Product
May 9, 2024

Testing LLMs for Data Leakage Vulnerabilities with DynamoEval

Make sure that your LLMs are safe! rest for vulnerabilities involving data leakage using DynamoEval. Use our practical strategies to safe your data.

Testing LLMs for Data Leakage Vulnerabilities with DynamoEval

Low-code tools are going mainstream

Purus suspendisse a ornare non erat pellentesque arcu mi arcu eget tortor eu praesent curabitur porttitor ultrices sit sit amet purus urna enim eget. Habitant massa lectus tristique dictum lacus in bibendum. Velit ut viverra feugiat dui eu nisl sit massa viverra sed vitae nec sed. Nunc ornare consequat massa sagittis pellentesque tincidunt vel lacus integer risu.

  1. Vitae et erat tincidunt sed orci eget egestas facilisis amet ornare
  2. Sollicitudin integer  velit aliquet viverra urna orci semper velit dolor sit amet
  3. Vitae quis ut  luctus lobortis urna adipiscing bibendum
  4. Vitae quis ut  luctus lobortis urna adipiscing bibendum

Multilingual NLP will grow

Mauris posuere arcu lectus congue. Sed eget semper mollis felis ante. Congue risus vulputate nunc porttitor dignissim cursus viverra quis. Condimentum nisl ut sed diam lacus sed. Cursus hac massa amet cursus diam. Consequat sodales non nulla ac id bibendum eu justo condimentum. Arcu elementum non suscipit amet vitae. Consectetur penatibus diam enim eget arcu et ut a congue arcu.

Vitae quis ut  luctus lobortis urna adipiscing bibendum

Combining supervised and unsupervised machine learning methods

Vitae vitae sollicitudin diam sed. Aliquam tellus libero a velit quam ut suscipit. Vitae adipiscing amet faucibus nec in ut. Tortor nulla aliquam commodo sit ultricies a nunc ultrices consectetur. Nibh magna arcu blandit quisque. In lorem sit turpis interdum facilisi.

  • Dolor duis lorem enim eu turpis potenti nulla  laoreet volutpat semper sed.
  • Lorem a eget blandit ac neque amet amet non dapibus pulvinar.
  • Pellentesque non integer ac id imperdiet blandit sit bibendum.
  • Sit leo lorem elementum vitae faucibus quam feugiat hendrerit lectus.
Automating customer service: Tagging tickets and new era of chatbots

Vitae vitae sollicitudin diam sed. Aliquam tellus libero a velit quam ut suscipit. Vitae adipiscing amet faucibus nec in ut. Tortor nulla aliquam commodo sit ultricies a nunc ultrices consectetur. Nibh magna arcu blandit quisque. In lorem sit turpis interdum facilisi.

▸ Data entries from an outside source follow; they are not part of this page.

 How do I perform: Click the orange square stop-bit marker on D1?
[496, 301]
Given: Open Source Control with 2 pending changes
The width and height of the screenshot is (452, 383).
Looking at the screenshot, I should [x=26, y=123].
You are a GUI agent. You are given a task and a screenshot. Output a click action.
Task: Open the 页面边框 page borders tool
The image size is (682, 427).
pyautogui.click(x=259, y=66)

“Nisi consectetur velit bibendum a convallis arcu morbi lectus aecenas ultrices massa vel ut ultricies lectus elit arcu non id mattis libero amet mattis congue ipsum nibh odio in lacinia non”
Detecting fake news and cyber-bullying

Nunc ut facilisi volutpat neque est diam id sem erat aliquam elementum dolor tortor commodo et massa dictumst egestas tempor duis eget odio eu egestas nec amet suscipit posuere fames ded tortor ac ut fermentum odio ut amet urna posuere ligula volutpat cursus enim libero libero pretium faucibus nunc arcu mauris sed scelerisque cursus felis arcu sed aenean pharetra vitae suspendisse ac.

Recent studies have shown that large language models can memorize and later emit verbatim text from their training data when prompted. This poses potential privacy risks and legal liability, as the training data may contain sensitive, copyrighted, or personally identifiable information. Real world examples of commercial AI offerings generating copyrighted or non-distributable data have already resulted in legal action. Even as model providers attempt to patch data extraction issues like the vulnerabilities that DeepMind has publicly identified, model deployers may need to continuously patch this vulnerability as new attacks are identified by enterprises. 

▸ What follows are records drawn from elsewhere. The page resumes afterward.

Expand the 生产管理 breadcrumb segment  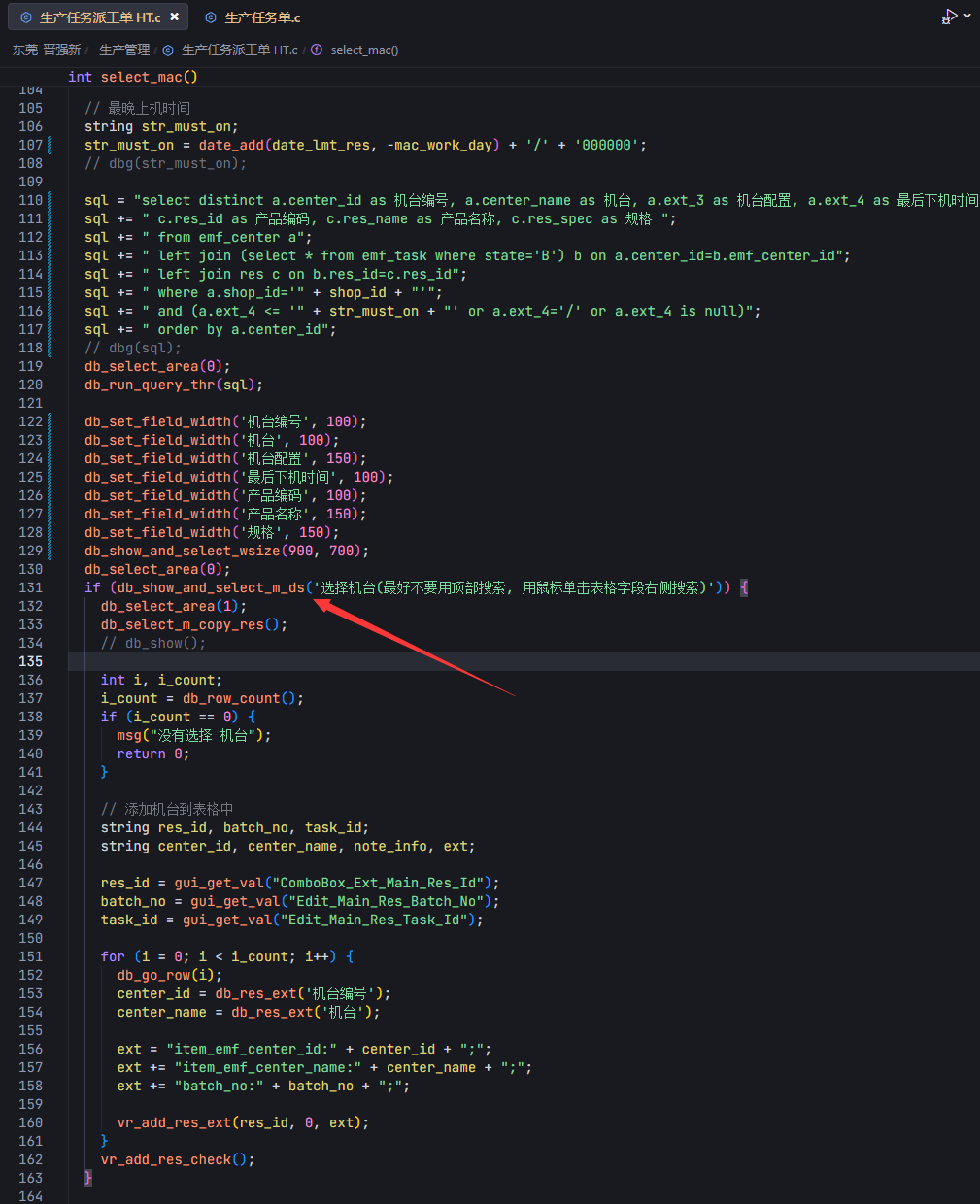pos(124,50)
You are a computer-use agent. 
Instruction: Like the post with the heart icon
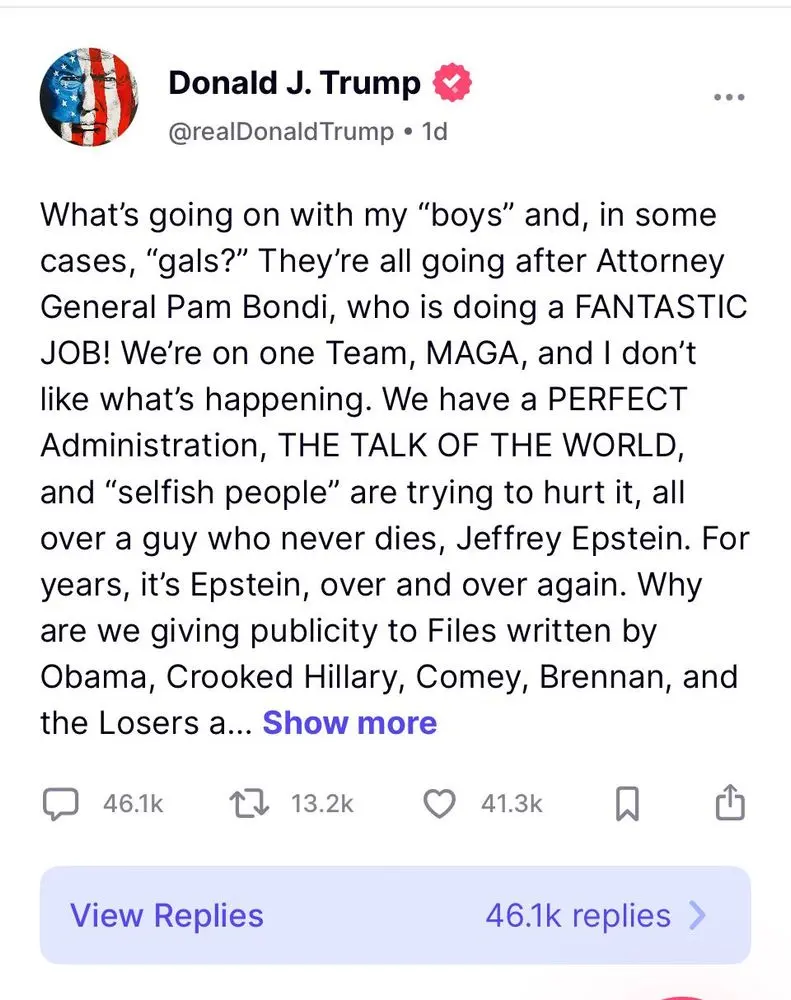click(440, 803)
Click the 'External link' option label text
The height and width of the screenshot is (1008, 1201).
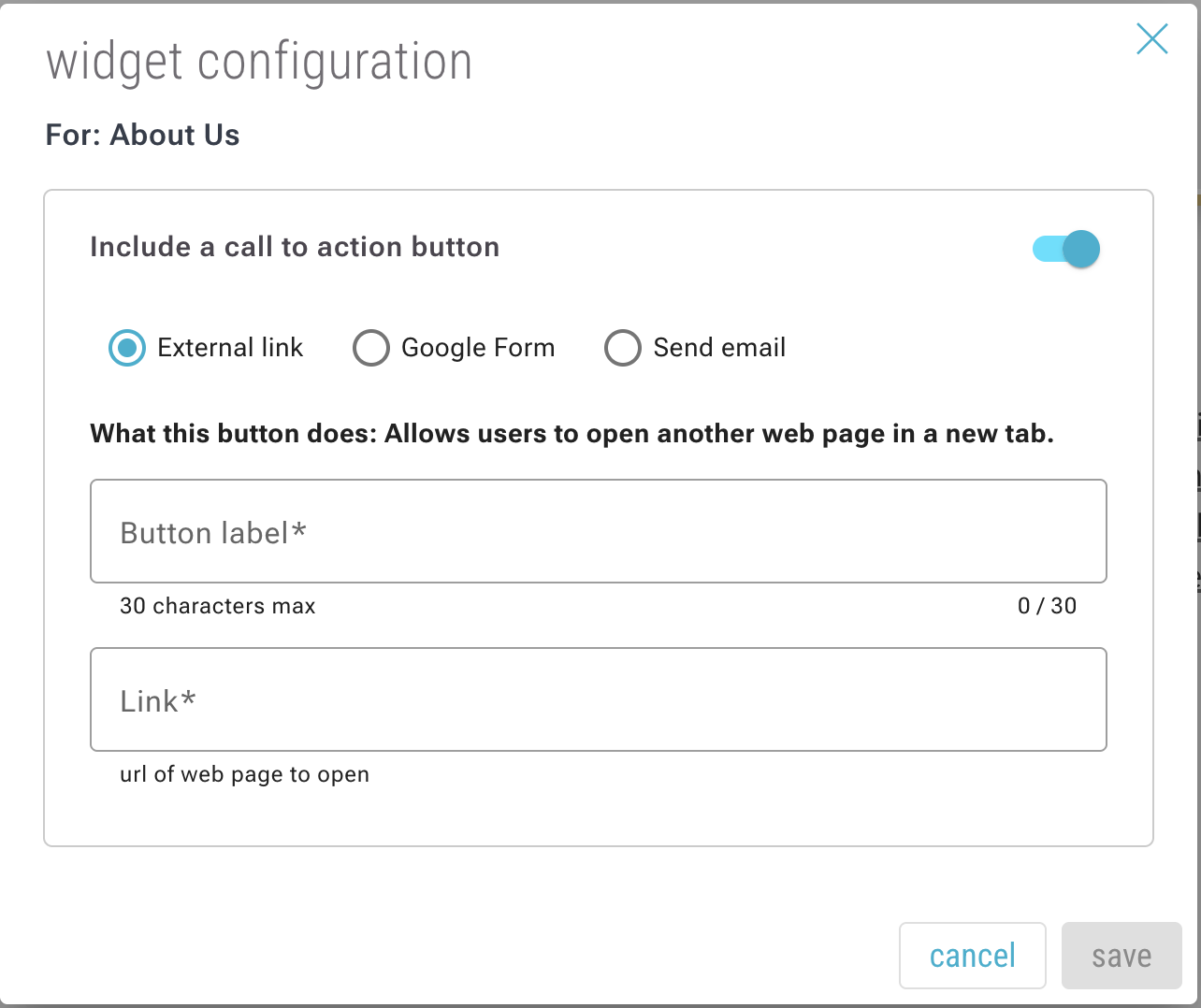pos(230,348)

We often speak to enterprises that are concerned about productionizing an AI system trained on a large corpus of undisclosed data, where that AI system could generate copyrighted or sensitive text from that dataset. While the legal basis for this concern is still an open topic of debate, our enterprise customers commonly cite statements by the White House Executive Order, which has charged the US Copyright Office to “issue recommendations to the President on potential executive actions relating to copyright and AI''. Similarly, our customers refer to the FTC’s recent comment that “training an AI tool on protected expression without the creator’s consent" could result in an AI system that “exploits a creator’s reputation” and “reveals private information” that causes “substantial injury to customers”.

Given these statements from regulators, it's more important than ever for organizations to test if their language models are at risk of memorizing and leaking sensitive or protected data. For the last year, the Dynamo AI team has been working closely with customers to streamline Data Extraction Attacks as part of our comprehensive privacy suite. We’re excited to detail how this test has enabled organizations to identify and mitigate potential data leakage vulnerabilities in their language models before production-level deployment.

Key Features and Benefits:

  • Supports all popular open-source and commercial (OpenAI, Azure, Bedrock, etc.) language models
  • Supports attack techniques and metrics from state of the art literature
  • Recommendations for defending models against data extraction, including privacy-preserving training techniques, guardrails, and base model selection guidance
  • Can be customized to work with any dataset which was used to train the model

The figure below exhibits a real world example of the Data Leakage Attack with a paragraph from the novel "Harry Potter and the Sorcerer's Stone". We provide the first 22 words (the prefix) of the paragraph to the Llama 2 13B language model. Asking the model to complete the paragraph, we see that the model is able to output 40 identical words from the original text (colored in red), demonstrating high likelihood the model has seen the original paragraph from Harry Potter in its training corpus.

Our approach

The Data Extraction attack is designed to simulate an attacker's attempt to determine if a document corpus was included in the pre-training or fine-tuning dataset of a model. We have a suite of proprietary prompting strategies to uncover memorized pieces of text from models. As an example of a basic test we perform, DynamoEval will prompt the AI system with the first few words in a protected paragraph from the training dataset and analyze whether the model's completion matches the original text. We employ a set of similarity thresholds, including trigram memorization, exact starting word memorization, and overlapping words memorization, to identify if the generated text can be classified as "memorized." It assumes the adversary has black-box access to the model, allowing them to observe the generated text based on a given prompt.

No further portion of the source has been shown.